L es seuls médecins, dentistes et sages-femmes diplômés pourront désormais exercer l’homéopathie.

Reporters/BSIP

Seuls des médecins, dentistes ou sages-femmes diplômés pourrontà terme travailler comme homéopathe, à titre complémentaire.

L’homéopathie ne pourra plus à terme être exercée que par les seuls médecins, dentistes et sages-femmes, selon l’arrêté royal adopté hier par le Conseil des ministres en exécution de la loi Colla de 1999 qui a reconnu cette pratique non conventionnelle au même titre que l’ostéopathie, la chiropractie et l’acupuncture.

Le prestataire homéopathe devra en outre disposer d’un diplôme en homéopathie de l’enseignement universitaire ou supérieur et ne pourra pratiquer que de manière complémentaire à son titre

Pour exercer, les homéopathes devront avoir été enregistrés par la ministre de la Santé . Cette reconnaissance leur sera assurée à durée indéterminée, à condition de suivre une formation permanente.

Une cinquantaine de kinésithérapeutes et infirmiers pratiquent actuellement l’homéopathie : des dispositions transitoires leur accorderont une autorisation de poursuivre, à condition d’avoir suivi ou d’être inscrit depuis au moins un an dans une formation en homéopathie reconnue par une association professionnelle.

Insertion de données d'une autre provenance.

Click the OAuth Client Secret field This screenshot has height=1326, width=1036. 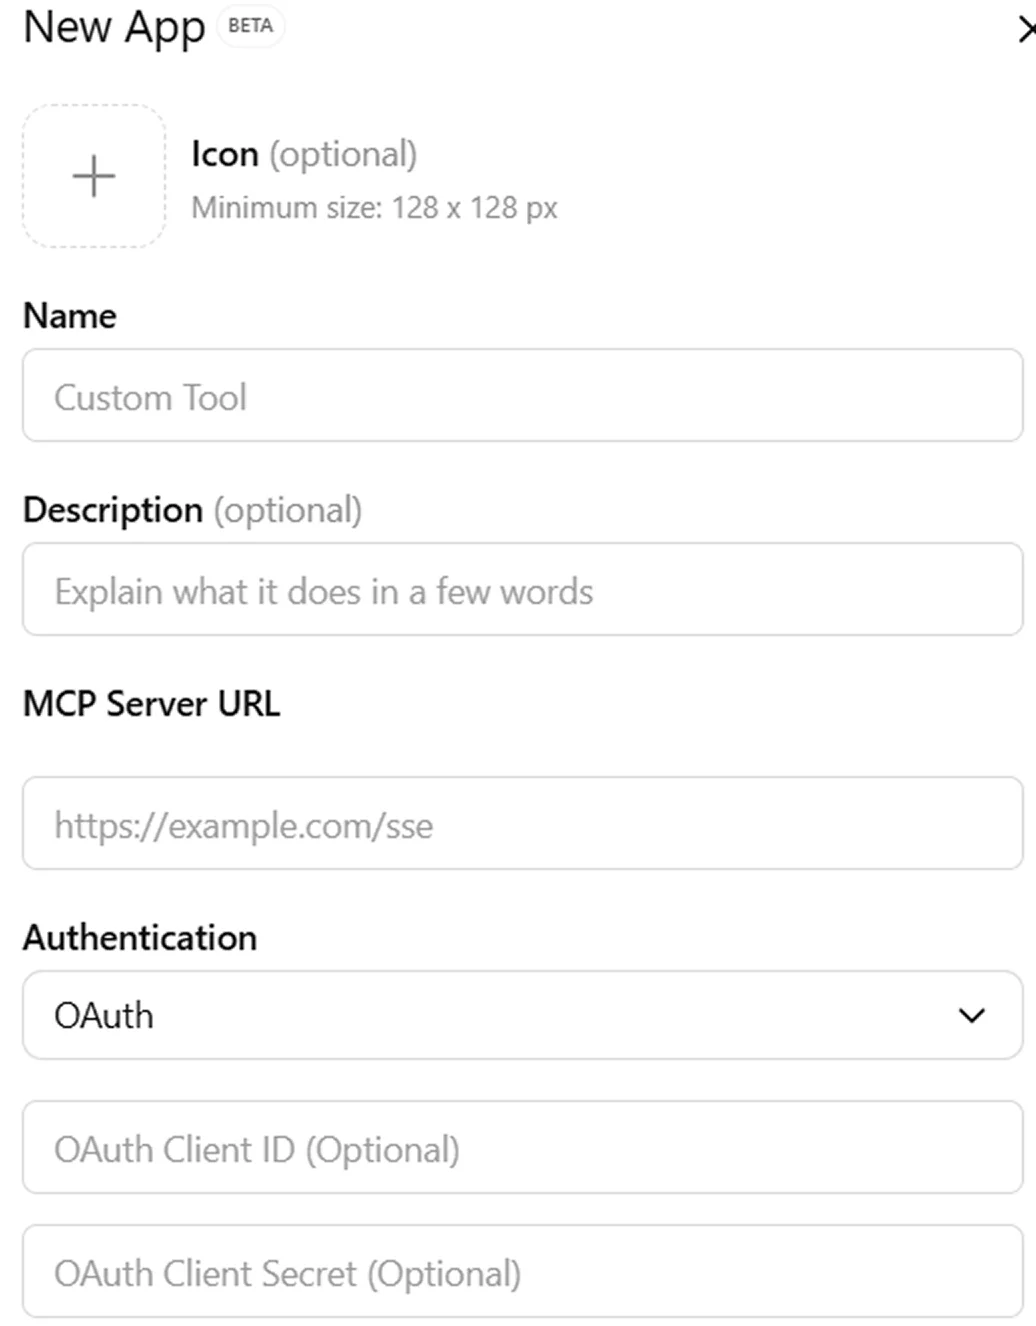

Ils auront ensuite cinq ans pour s’enregistrer.

Les médicaments homéopathiques ne seront toujours pas remboursés par l’assurance maladie. Dans nombre de cas, ils sont toutefois pris en charge par l’assurance complémentaire des mutualités.

L’encadrement était «indispensable pour la protection des patients», explique la ministre des Affaires sociales et de la Santé publique, Laurette Onkelinx (PS). Car «des dérives existent, qui peuvent aller jusqu’à mettre la vie des patients en danger».

Ces dispositions ont fait l’objet d mois de concertation, notamment au sein de la chambre d’homéopathie du SPF Santé publique, où siègent les différents acteurs (associations, médecins, professeurs).

Avant l’ostéopathie

L’homéopathie est la première des quatre pratiques non conventionnelles reconnues par la loi Colla à être encadrée. L’ostéopathie devrait suivre à l’automne.

Quelque 340 homéopathes pratiquent en Belgique, dont 75 % sont médecins, 3,5 % infirmiers et plus de 20 % n’ont aucune formation (para) médicale.

Les nouvelles dispositions comblent l’Unio Homeopathica Belgica, qui regroupe des médecins, vétérinaires, dentistes ou pharmaciens diplômés. Mais l’Homeopathica Belgica, dont tous les membres ne sont pas médecins, crie au scandale. Quant à l’ABSyM (Association belge des syndicats médicaux) elle est peu enthousiaste : elle n’était pas demandeuse puisqu’ «il s’agit de pratiques non-conventionnelles.»